Se as fábricas do mundo capitalista globalizado deslocaram-se para a China e o movimento político dos trabalhadores perdeu força por conta da queda do Muro de Berlim e dos processos de integração pelo consumo, isto não significa que a luta de classes tenha desaparecido ou se esfumaçado. Quando protestos tomam as ruas da Europa em crise e manifestantes propõem ocupar Wall Street contra o “mercado financeiro”, quando grupos abertamente conservadores começam as mostrar as caras e exigir um lugar em cena, é certo que não se fala de outra coisa senão luta de classes. Quando se trata de movimentos ambientais, de minorias, de excluídos, é certo que não se fala de outra coisa – ainda que os próprios movimentos não o saibam – senão de luta de classes. A luta de classes perpassa todas as grandes questões sociais do presente, manifesta-se em vários fronts, tem muitas demandas e muitas vozes: o imperativo dos nossos dias é conectar novamente essas múltiplas lutas, no que lhes há de comum, e dirigi-las contra o alvo exato.

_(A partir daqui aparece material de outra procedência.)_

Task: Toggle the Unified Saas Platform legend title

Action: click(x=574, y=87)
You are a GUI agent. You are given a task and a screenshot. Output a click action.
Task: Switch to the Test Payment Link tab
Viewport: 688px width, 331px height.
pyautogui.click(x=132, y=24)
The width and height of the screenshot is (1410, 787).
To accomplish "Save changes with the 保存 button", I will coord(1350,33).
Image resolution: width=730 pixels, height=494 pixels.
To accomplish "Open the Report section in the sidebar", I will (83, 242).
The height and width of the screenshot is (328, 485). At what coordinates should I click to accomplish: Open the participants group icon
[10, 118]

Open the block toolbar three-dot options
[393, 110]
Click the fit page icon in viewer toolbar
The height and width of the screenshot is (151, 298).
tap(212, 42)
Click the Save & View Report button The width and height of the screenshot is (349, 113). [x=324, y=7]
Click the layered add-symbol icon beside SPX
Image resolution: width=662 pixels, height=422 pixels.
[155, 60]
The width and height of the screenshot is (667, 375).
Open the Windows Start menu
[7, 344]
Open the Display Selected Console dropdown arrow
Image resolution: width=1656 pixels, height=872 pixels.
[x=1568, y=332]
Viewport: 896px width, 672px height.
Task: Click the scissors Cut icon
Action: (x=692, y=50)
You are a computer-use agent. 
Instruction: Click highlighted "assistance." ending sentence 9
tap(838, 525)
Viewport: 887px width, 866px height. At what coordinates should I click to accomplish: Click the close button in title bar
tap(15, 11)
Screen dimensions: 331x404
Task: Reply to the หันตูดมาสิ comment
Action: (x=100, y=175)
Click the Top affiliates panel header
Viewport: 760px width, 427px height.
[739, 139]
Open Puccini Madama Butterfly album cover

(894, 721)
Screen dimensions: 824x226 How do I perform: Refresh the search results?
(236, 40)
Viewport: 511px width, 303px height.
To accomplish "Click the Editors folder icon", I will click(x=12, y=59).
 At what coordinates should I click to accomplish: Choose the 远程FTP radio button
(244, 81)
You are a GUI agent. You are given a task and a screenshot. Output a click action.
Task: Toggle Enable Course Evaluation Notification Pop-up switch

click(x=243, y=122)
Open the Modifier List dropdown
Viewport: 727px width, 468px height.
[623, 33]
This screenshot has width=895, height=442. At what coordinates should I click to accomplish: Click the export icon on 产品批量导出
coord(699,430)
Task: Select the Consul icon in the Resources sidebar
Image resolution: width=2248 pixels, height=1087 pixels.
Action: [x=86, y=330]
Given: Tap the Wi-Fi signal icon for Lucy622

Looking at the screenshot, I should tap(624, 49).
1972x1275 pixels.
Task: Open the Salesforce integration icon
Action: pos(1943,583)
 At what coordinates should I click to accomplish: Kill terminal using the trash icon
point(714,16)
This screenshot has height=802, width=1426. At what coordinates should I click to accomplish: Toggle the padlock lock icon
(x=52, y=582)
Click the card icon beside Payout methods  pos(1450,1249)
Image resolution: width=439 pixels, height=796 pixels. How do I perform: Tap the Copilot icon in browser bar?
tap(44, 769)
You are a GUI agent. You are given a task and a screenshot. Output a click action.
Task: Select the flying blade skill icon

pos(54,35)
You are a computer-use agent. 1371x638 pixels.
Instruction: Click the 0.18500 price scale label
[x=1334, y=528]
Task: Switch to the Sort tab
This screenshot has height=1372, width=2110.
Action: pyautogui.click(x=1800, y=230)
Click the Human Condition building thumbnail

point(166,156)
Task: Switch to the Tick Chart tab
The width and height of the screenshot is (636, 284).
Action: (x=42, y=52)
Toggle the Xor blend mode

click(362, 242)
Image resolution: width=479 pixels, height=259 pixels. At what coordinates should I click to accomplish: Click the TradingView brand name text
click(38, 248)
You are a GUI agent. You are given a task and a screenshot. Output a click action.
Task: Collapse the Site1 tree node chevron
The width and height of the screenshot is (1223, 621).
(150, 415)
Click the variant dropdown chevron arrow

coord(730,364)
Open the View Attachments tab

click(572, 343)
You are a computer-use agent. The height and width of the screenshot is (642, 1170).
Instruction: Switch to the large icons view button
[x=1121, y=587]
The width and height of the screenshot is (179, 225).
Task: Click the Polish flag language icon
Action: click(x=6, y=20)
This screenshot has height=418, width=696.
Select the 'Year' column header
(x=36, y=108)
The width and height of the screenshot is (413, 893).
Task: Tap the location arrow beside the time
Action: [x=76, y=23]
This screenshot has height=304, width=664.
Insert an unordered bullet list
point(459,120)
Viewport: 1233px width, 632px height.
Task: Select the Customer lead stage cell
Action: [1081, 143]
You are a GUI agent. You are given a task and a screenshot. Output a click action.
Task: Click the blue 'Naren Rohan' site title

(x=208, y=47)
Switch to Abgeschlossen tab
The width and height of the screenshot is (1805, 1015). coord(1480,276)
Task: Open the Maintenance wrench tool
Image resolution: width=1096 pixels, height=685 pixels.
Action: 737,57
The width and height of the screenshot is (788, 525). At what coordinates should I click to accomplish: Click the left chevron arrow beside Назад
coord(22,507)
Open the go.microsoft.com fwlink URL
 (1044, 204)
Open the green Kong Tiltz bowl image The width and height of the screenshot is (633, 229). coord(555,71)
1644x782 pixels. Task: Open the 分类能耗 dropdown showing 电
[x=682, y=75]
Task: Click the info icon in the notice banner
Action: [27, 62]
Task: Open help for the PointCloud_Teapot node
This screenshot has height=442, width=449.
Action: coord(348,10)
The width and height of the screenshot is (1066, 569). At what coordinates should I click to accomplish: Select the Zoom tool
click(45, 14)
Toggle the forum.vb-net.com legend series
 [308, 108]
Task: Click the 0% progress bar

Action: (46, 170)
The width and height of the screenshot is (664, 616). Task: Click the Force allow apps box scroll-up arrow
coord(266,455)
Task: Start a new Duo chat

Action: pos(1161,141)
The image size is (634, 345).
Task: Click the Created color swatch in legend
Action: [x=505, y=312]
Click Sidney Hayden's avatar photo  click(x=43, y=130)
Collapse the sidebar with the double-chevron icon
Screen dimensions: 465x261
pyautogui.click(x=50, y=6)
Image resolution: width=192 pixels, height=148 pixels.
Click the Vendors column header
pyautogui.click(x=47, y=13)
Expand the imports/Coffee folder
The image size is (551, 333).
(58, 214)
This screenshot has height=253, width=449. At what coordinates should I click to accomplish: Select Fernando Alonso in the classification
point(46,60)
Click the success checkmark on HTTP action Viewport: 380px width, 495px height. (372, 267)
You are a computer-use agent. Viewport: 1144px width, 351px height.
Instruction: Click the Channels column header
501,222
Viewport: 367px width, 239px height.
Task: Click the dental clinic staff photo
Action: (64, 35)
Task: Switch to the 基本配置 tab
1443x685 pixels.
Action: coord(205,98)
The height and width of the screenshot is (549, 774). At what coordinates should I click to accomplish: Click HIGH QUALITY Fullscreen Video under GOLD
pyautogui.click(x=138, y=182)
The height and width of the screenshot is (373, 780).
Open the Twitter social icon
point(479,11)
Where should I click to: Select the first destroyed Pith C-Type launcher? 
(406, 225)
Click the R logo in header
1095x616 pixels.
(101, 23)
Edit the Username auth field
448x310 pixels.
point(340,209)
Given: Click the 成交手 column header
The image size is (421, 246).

Pois o espectro que, mais de 150 anos atrás, rondava a Europa não foi exorcizado – e agora não ronda apenas a Europa, mas o mundo. Este espectro, concorde ou não com isto a classe dominante, não deixará de causar calafrios à segurança da ordem estabelecida, não deixará de assombrar a solidez deste mundo, ao menos enquanto este mundo perdurar.